The U.S. west coast population of New Zealand mudsnails seems to have originated from Idaho – presumably from an angler having traveled from New Zealand, or perhaps from the dumped remains of someone’s aquarium. The entire North American population of mudsnails is clonal, consisting of genetically identical females. One female snail can produce 230 young per year, and it reaches sexual maturity at around 3.5mm, which is usually about 8 months of age. If one hitch-hiking mudsnail lands in a new spot conducive to growth and has 230 young, and each of those young reproduce, within one year that same spot could have a population of more than 50,000.
New Zealand mudsnails reproduce to such high densities that they push out other macro-invertebrates and begin to dominate the food chain level called “secondary production.” A study led by Robert Hall junior found that mudsnails have the highest secondary production rate of all benthic invertebrates. In this way they threaten to become a dominant part of fish and bird diets, which, combined with accompanying low nutrient values, could devastate native populations and completely alter the processes of an ecosystem. Trout have been known to starve on a mudsnail diet.
Preventing the spread of New Zealand mudsnails is essential. This is done primarily through protocols established for use of waterways. After use in the water, all fishing and sporting equipment should be decontaminated. If possible, the same set of gear should be dedicated to a single location. After use, gear should be cleaned with a scrub brush and water, preferably high-pressure. Inspect gear – it should be free of any visible traces of sand, mud, gravel, or plant fragments. In addition to rinsing and scrubbing, there are two follow-up treatments to decontaminate gear. One involves a chemical treatment of what is known as quaternary ammonium compounds. Formula 409® cleaner degreaser disinfectant in a 50% dilution has been proven to kill Mudsnails. Gear should be soaked in the solution for 5 minutes and then rinsed thoroughly with tap water. (This method should only be used where the chemical solution will not run-off into a water body). The second treatment is to expose mudsnails to intolerant physical conditions, including:
1) Freezing gear for a minimum of 4 hours.

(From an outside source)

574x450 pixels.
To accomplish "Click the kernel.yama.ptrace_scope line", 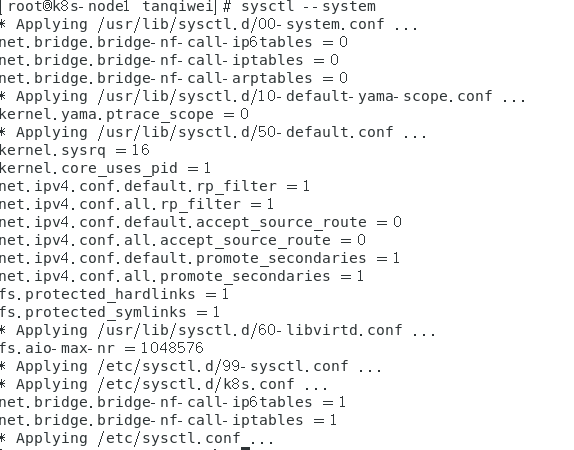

2) Soaking gear in hot bath water (minimum 120°F) for 10 minutes.
3) Drying gear before reusing. Gear must be dry for at least 48 hours with low humidity. Places like pockets and boots stay damp longer and may need longer to dry.
The New Zealand mudsnail is an incredibly tolerant and proliferative invasive species. It hasn’t been seen on the North Coast for long, and solutions to its spread, and safe means of eradication will not be easy to develop. But our fragile and often pristine North Coast ecosystems demand that we take up the challenge.
Wow! This seems like a problem of huge proportions. Aside from the suggestions above, what can the average person do?
Nice article, Doug! Did you make the maps? If not, I was wondering if you could send me the reference for where you found them. Please email me ASAP (workin’ with a deadline, here). Thank you!
I live at the mouth of the Smith river and drink the water from the local community well on Rowdy Creek. Has this water been tested or just personel wells in the town? As an aquatic biologist I have investigated NZMS in New Zealand years ago. The parasite that controls their population needs to be tested here on native snail species to see if it is host specific. Dr. Kevin Lafferty at UCSB has done similar studies with Eurpean Green Crabs and their controling parasite the ‘castrating barnicle’. Maybe he could focus on this species too.